▶ SECTION DU DOCUMENT
━━━━━━━━━━━━━━━━

Interview au journaliste et politicologue Babacar Justin Ndiaye, basé à Dakar.
Ses adversaires l’accusent de corruption et de fraude électorale. Et puis avec ses 86 ou 90 ans ans – il serait trop vieux. Pourtant Abdoulaye Wade est comme un vice-Dieu sur terre.
Pourquoi est-ce que les Sénégalais votent Abdoulaye Wade?
Les Sénégalais votent selon leurs choix. Le président Wade est à la tête d’un parti crée en 1974. C’est remarquable. 26 ans de combat pour accéder au pouvoir. Au passage, il a approfondi la démocratie. Les gens n’ont pas oublié son parcours assez courageux et patient.
Wade a aussi fixé bien des fidèles et des inconditionnels autour de lui. Cela représente son premier bassin électoral. Il en a un deuxième, constitué par des transfuges du Parti Socialiste, c’est-à-dire les vaincus de 2000. Il a également une capacité financière qu’il ne partage avec aucun autre candidat. Après tout il est le chef de l’état muni de la caisse noire (fonds secrets et / ou politiques) et du décret qui positionne les ministres, les ambassadeurs, les directeurs généraux, les Pca etc. Donc la machine à distribuer les privilèges.

━━━━━━━━━━━━━━━━

▶ ENTRÉES FOURNIES
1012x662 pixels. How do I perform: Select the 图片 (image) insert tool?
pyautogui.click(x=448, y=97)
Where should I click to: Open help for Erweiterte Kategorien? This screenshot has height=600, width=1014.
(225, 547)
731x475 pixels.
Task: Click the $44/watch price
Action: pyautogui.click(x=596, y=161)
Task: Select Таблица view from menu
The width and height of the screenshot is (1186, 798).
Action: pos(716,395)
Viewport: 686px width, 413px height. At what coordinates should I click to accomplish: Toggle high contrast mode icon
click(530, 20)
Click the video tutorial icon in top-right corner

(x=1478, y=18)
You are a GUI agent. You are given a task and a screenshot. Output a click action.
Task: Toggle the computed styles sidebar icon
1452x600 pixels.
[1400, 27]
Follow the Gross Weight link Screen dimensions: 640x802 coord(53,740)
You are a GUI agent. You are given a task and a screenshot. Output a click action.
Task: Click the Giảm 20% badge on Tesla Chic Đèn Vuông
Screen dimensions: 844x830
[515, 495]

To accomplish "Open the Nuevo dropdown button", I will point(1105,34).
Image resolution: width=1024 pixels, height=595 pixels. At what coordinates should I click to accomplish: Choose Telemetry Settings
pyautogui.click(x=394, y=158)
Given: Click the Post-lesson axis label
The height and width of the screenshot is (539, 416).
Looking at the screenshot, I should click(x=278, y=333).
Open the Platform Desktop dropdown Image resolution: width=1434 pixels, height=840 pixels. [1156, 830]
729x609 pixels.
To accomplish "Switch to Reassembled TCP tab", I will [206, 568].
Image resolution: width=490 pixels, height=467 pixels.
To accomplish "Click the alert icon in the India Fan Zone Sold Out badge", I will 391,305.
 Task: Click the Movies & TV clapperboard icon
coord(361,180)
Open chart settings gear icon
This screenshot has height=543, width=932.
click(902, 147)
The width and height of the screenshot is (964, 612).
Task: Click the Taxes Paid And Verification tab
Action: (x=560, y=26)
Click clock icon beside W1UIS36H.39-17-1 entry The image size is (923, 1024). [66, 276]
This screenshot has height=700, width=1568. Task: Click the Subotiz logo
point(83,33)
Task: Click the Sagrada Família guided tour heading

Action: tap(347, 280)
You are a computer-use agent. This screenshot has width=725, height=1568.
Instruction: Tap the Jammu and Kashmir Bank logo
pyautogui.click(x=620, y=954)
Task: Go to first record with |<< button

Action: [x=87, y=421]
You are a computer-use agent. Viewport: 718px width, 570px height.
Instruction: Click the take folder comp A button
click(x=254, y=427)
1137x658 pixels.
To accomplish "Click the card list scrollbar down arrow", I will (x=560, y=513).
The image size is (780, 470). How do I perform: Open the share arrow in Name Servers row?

━━━━━━━━━━━━━━━━

▶ CONSIGNE 1
D’après la section du document, en quelle année a été créé le parti à la tête duquel se trouve le président Wade ?
▶ CONSIGNE 2
Traduisez en anglais la phrase suivante de la section du document : « Les gens n’ont pas oublié son parcours assez courageux et patient. »
▶ CONSIGNE 3
Réécrivez sous forme de liste le paragraphe de la section du document qui commence par « Wade a aussi fixé bien des fidèles », en conservant ses faits principaux.

▶ RÉPONSE PROPOSÉE 1
En 1974.

▶ RÉPONSE PROPOSÉE 2
People have not forgotten his rather courageous and patient path.

▶ RÉPONSE PROPOSÉE 3
- Premier bassin électoral : les fidèles et les inconditionnels que Wade a fixés autour de lui.
- Deuxième bassin électoral : les transfuges du Parti Socialiste, c’est-à-dire les vaincus de 2000.
- Une capacité financière qu’aucun autre candidat ne partage.
- En tant que chef de l’État, il dispose de la caisse noire (fonds secrets et/ou politiques) et du décret qui positionne les ministres, les ambassadeurs, les directeurs généraux, les PCA, etc.
- Il détient donc la machine à distribuer les privilèges.